▶ Given task:
Put every one of the lines below into a numbered list, leaving out the blank lines.
################
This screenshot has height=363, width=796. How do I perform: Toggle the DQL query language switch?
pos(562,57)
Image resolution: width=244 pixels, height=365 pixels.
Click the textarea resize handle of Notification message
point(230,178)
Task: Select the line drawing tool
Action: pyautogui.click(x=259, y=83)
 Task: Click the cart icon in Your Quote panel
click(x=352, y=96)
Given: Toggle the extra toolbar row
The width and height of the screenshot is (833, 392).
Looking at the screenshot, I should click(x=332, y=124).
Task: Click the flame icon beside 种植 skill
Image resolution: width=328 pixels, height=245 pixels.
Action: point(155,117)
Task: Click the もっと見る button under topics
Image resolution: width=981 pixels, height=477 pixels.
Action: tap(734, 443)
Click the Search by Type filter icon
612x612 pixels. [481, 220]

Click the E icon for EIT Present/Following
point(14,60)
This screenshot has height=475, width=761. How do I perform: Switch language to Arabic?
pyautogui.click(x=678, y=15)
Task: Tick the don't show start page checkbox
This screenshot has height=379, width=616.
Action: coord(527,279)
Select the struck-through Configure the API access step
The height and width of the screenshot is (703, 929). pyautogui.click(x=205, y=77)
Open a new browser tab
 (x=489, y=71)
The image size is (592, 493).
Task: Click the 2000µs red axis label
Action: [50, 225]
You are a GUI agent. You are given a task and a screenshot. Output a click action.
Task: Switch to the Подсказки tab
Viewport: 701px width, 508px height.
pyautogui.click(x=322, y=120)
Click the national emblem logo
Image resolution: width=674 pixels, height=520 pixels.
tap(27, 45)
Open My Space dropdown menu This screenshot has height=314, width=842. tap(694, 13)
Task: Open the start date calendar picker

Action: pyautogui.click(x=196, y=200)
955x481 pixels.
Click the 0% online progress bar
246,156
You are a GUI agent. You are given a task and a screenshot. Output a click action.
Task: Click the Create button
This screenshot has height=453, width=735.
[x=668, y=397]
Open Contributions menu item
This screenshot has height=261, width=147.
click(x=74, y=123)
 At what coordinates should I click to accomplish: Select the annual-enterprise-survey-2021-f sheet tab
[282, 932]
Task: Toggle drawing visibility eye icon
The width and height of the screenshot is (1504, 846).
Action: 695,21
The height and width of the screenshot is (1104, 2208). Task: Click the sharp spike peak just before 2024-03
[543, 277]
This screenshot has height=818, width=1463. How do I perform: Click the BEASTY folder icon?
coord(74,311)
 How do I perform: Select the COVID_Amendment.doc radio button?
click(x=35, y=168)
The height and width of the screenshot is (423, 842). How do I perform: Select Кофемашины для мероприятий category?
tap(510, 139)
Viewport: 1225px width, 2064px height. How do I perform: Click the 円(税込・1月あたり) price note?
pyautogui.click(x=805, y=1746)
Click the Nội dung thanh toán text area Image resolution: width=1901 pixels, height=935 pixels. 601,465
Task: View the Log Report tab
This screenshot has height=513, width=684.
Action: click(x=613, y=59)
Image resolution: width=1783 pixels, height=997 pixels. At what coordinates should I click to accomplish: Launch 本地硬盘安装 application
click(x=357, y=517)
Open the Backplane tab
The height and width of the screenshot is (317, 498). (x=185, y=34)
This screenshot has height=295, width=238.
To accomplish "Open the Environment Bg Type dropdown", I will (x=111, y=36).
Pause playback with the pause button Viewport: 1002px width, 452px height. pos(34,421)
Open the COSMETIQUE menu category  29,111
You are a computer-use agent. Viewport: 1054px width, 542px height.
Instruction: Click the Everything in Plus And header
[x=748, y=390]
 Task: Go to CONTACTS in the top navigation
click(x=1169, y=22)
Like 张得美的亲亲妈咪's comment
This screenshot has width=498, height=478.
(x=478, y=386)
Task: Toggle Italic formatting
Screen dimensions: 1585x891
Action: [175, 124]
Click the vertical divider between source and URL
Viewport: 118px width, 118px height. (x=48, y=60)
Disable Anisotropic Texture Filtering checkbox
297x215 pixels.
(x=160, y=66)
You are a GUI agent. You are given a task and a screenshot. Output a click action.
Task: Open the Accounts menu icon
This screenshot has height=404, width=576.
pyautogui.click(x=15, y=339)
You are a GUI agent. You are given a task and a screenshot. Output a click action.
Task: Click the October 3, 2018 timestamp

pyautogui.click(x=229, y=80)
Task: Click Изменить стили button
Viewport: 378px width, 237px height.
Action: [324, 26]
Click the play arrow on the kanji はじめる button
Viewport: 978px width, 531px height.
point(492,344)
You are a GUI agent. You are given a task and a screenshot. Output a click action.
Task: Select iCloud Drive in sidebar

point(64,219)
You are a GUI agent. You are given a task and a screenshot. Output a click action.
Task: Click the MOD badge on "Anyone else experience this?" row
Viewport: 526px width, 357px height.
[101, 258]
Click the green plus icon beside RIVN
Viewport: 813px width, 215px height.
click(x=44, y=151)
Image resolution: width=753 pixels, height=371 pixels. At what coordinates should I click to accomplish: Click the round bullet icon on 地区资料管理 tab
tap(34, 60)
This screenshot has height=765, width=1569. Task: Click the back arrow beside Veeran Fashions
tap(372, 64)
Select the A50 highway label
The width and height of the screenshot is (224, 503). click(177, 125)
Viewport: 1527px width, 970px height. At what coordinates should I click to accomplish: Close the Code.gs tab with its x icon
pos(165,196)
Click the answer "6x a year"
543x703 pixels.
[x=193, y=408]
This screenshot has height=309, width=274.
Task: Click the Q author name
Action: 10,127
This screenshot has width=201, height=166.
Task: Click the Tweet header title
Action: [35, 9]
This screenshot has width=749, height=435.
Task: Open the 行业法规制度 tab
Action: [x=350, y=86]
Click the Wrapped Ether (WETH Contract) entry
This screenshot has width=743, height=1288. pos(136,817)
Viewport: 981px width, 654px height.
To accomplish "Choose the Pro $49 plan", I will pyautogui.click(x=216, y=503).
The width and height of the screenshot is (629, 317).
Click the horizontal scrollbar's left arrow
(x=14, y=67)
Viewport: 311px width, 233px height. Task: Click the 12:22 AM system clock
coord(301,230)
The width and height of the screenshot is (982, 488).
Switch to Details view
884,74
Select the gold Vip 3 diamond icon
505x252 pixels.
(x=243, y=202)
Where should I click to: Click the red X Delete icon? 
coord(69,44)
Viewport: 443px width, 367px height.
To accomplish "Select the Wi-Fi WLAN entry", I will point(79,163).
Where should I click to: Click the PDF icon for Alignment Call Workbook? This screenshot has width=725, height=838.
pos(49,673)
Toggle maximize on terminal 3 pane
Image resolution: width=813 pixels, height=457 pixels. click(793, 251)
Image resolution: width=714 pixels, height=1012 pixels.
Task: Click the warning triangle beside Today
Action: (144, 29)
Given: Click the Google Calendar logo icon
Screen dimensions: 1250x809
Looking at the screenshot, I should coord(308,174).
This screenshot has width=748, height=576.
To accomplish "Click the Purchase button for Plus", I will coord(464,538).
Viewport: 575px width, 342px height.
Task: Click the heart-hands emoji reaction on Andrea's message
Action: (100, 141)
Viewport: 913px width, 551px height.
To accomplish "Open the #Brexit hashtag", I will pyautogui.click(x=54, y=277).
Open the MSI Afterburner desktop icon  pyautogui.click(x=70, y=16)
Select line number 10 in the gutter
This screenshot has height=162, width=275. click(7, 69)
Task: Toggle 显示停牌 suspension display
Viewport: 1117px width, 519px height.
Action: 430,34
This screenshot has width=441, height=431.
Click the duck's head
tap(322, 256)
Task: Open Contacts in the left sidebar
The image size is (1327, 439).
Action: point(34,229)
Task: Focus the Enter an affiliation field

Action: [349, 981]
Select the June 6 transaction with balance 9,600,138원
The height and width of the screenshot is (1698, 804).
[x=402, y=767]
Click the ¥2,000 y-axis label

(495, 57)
################
▶ The reply:
1. This screenshot has height=363, width=796. How do I perform: Toggle the DQL query language switch?
2. pos(562,57)
3. Image resolution: width=244 pixels, height=365 pixels.
4. Click the textarea resize handle of Notification message
5. point(230,178)
6. Task: Select the line drawing tool
7. Action: pyautogui.click(x=259, y=83)
8.  Task: Click the cart icon in Your Quote panel
9. click(x=352, y=96)
10. Given: Toggle the extra toolbar row
11. The width and height of the screenshot is (833, 392).
12. Looking at the screenshot, I should click(x=332, y=124).
13. Task: Click the flame icon beside 种植 skill
14. Image resolution: width=328 pixels, height=245 pixels.
15. Action: point(155,117)
16. Task: Click the もっと見る button under topics
17. Image resolution: width=981 pixels, height=477 pixels.
18. Action: tap(734, 443)
19. Click the Search by Type filter icon
20. 612x612 pixels. [481, 220]
21. Click the E icon for EIT Present/Following
22. point(14,60)
23. This screenshot has height=475, width=761. How do I perform: Switch language to Arabic?
24. pyautogui.click(x=678, y=15)
25. Task: Tick the don't show start page checkbox
26. This screenshot has height=379, width=616.
27. Action: coord(527,279)
28. Select the struck-through Configure the API access step
29. The height and width of the screenshot is (703, 929). pyautogui.click(x=205, y=77)
30. Open a new browser tab
31.  (x=489, y=71)
32. The image size is (592, 493).
33. Task: Click the 2000µs red axis label
34. Action: [50, 225]
35. You are a GUI agent. You are given a task and a screenshot. Output a click action.
36. Task: Switch to the Подсказки tab
37. Viewport: 701px width, 508px height.
38. pyautogui.click(x=322, y=120)
39. Click the national emblem logo
40. Image resolution: width=674 pixels, height=520 pixels.
41. tap(27, 45)
42. Open My Space dropdown menu This screenshot has height=314, width=842. tap(694, 13)
43. Task: Open the start date calendar picker
44. Action: pyautogui.click(x=196, y=200)
45. 955x481 pixels.
46. Click the 0% online progress bar
47. 246,156
48. You are a GUI agent. You are given a task and a screenshot. Output a click action.
49. Task: Click the Create button
50. This screenshot has height=453, width=735.
51. [x=668, y=397]
52. Open Contributions menu item
53. This screenshot has height=261, width=147.
54. click(x=74, y=123)
55.  At what coordinates should I click to accomplish: Select the annual-enterprise-survey-2021-f sheet tab
56. [282, 932]
57. Task: Toggle drawing visibility eye icon
58. The width and height of the screenshot is (1504, 846).
59. Action: 695,21
60. The height and width of the screenshot is (1104, 2208). Task: Click the sharp spike peak just before 2024-03
61. [543, 277]
62. This screenshot has height=818, width=1463. How do I perform: Click the BEASTY folder icon?
63. coord(74,311)
64.  How do I perform: Select the COVID_Amendment.doc radio button?
65. click(x=35, y=168)
66. The height and width of the screenshot is (423, 842). How do I perform: Select Кофемашины для мероприятий category?
67. tap(510, 139)
68. Viewport: 1225px width, 2064px height. How do I perform: Click the 円(税込・1月あたり) price note?
69. pyautogui.click(x=805, y=1746)
70. Click the Nội dung thanh toán text area Image resolution: width=1901 pixels, height=935 pixels. 601,465
71. Task: View the Log Report tab
72. This screenshot has height=513, width=684.
73. Action: click(x=613, y=59)
74. Image resolution: width=1783 pixels, height=997 pixels. At what coordinates should I click to accomplish: Launch 本地硬盘安装 application
75. click(x=357, y=517)
76. Open the Backplane tab
77. The height and width of the screenshot is (317, 498). (x=185, y=34)
78. This screenshot has height=295, width=238.
79. To accomplish "Open the Environment Bg Type dropdown", I will (x=111, y=36).
80. Pause playback with the pause button Viewport: 1002px width, 452px height. pos(34,421)
81. Open the COSMETIQUE menu category  29,111
82. You are a computer-use agent. Viewport: 1054px width, 542px height.
83. Instruction: Click the Everything in Plus And header
84. [x=748, y=390]
85.  Task: Go to CONTACTS in the top navigation
86. click(x=1169, y=22)
87. Like 张得美的亲亲妈咪's comment
88. This screenshot has width=498, height=478.
89. (x=478, y=386)
90. Task: Toggle Italic formatting
91. Screen dimensions: 1585x891
92. Action: [175, 124]
93. Click the vertical divider between source and URL
94. Viewport: 118px width, 118px height. (x=48, y=60)
95. Disable Anisotropic Texture Filtering checkbox
96. 297x215 pixels.
97. (x=160, y=66)
98. You are a GUI agent. You are given a task and a screenshot. Output a click action.
99. Task: Open the Accounts menu icon
100. This screenshot has height=404, width=576.
101. pyautogui.click(x=15, y=339)
102. You are a GUI agent. You are given a task and a screenshot. Output a click action.
103. Task: Click the October 3, 2018 timestamp
104. pyautogui.click(x=229, y=80)
105. Task: Click Изменить стили button
106. Viewport: 378px width, 237px height.
107. Action: [324, 26]
108. Click the play arrow on the kanji はじめる button
109. Viewport: 978px width, 531px height.
110. point(492,344)
111. You are a GUI agent. You are given a task and a screenshot. Output a click action.
112. Task: Select iCloud Drive in sidebar
113. point(64,219)
114. You are a GUI agent. You are given a task and a screenshot. Output a click action.
115. Task: Click the MOD badge on "Anyone else experience this?" row
116. Viewport: 526px width, 357px height.
117. [101, 258]
118. Click the green plus icon beside RIVN
119. Viewport: 813px width, 215px height.
120. click(x=44, y=151)
121. Image resolution: width=753 pixels, height=371 pixels. At what coordinates should I click to accomplish: Click the round bullet icon on 地区资料管理 tab
122. tap(34, 60)
123. This screenshot has height=765, width=1569. Task: Click the back arrow beside Veeran Fashions
124. tap(372, 64)
125. Select the A50 highway label
126. The width and height of the screenshot is (224, 503). click(177, 125)
127. Viewport: 1527px width, 970px height. At what coordinates should I click to accomplish: Close the Code.gs tab with its x icon
128. pos(165,196)
129. Click the answer "6x a year"
130. 543x703 pixels.
131. [x=193, y=408]
132. This screenshot has height=309, width=274.
133. Task: Click the Q author name
134. Action: 10,127
135. This screenshot has width=201, height=166.
136. Task: Click the Tweet header title
137. Action: [35, 9]
138. This screenshot has width=749, height=435.
139. Task: Open the 行业法规制度 tab
140. Action: [x=350, y=86]
141. Click the Wrapped Ether (WETH Contract) entry
142. This screenshot has width=743, height=1288. pos(136,817)
143. Viewport: 981px width, 654px height.
144. To accomplish "Choose the Pro $49 plan", I will pyautogui.click(x=216, y=503).
145. The width and height of the screenshot is (629, 317).
146. Click the horizontal scrollbar's left arrow
147. (x=14, y=67)
148. Viewport: 311px width, 233px height. Task: Click the 12:22 AM system clock
149. coord(301,230)
150. The width and height of the screenshot is (982, 488).
151. Switch to Details view
152. 884,74
153. Select the gold Vip 3 diamond icon
154. 505x252 pixels.
155. (x=243, y=202)
156. Where should I click to: Click the red X Delete icon? 
157. coord(69,44)
158. Viewport: 443px width, 367px height.
159. To accomplish "Select the Wi-Fi WLAN entry", I will point(79,163).
160. Where should I click to: Click the PDF icon for Alignment Call Workbook? This screenshot has width=725, height=838.
161. pos(49,673)
162. Toggle maximize on terminal 3 pane
163. Image resolution: width=813 pixels, height=457 pixels. click(793, 251)
164. Image resolution: width=714 pixels, height=1012 pixels.
165. Task: Click the warning triangle beside Today
166. Action: (144, 29)
167. Given: Click the Google Calendar logo icon
168. Screen dimensions: 1250x809
169. Looking at the screenshot, I should coord(308,174).
170. This screenshot has width=748, height=576.
171. To accomplish "Click the Purchase button for Plus", I will coord(464,538).
172. Viewport: 575px width, 342px height.
173. Task: Click the heart-hands emoji reaction on Andrea's message
174. Action: (100, 141)
175. Viewport: 913px width, 551px height.
176. To accomplish "Open the #Brexit hashtag", I will pyautogui.click(x=54, y=277).
177. Open the MSI Afterburner desktop icon  pyautogui.click(x=70, y=16)
178. Select line number 10 in the gutter
179. This screenshot has height=162, width=275. click(7, 69)
180. Task: Toggle 显示停牌 suspension display
181. Viewport: 1117px width, 519px height.
182. Action: 430,34
183. This screenshot has width=441, height=431.
184. Click the duck's head
185. tap(322, 256)
186. Task: Open Contacts in the left sidebar
187. The image size is (1327, 439).
188. Action: point(34,229)
189. Task: Focus the Enter an affiliation field
190. Action: [349, 981]
191. Select the June 6 transaction with balance 9,600,138원
192. The height and width of the screenshot is (1698, 804).
193. [x=402, y=767]
194. Click the ¥2,000 y-axis label
195. (495, 57)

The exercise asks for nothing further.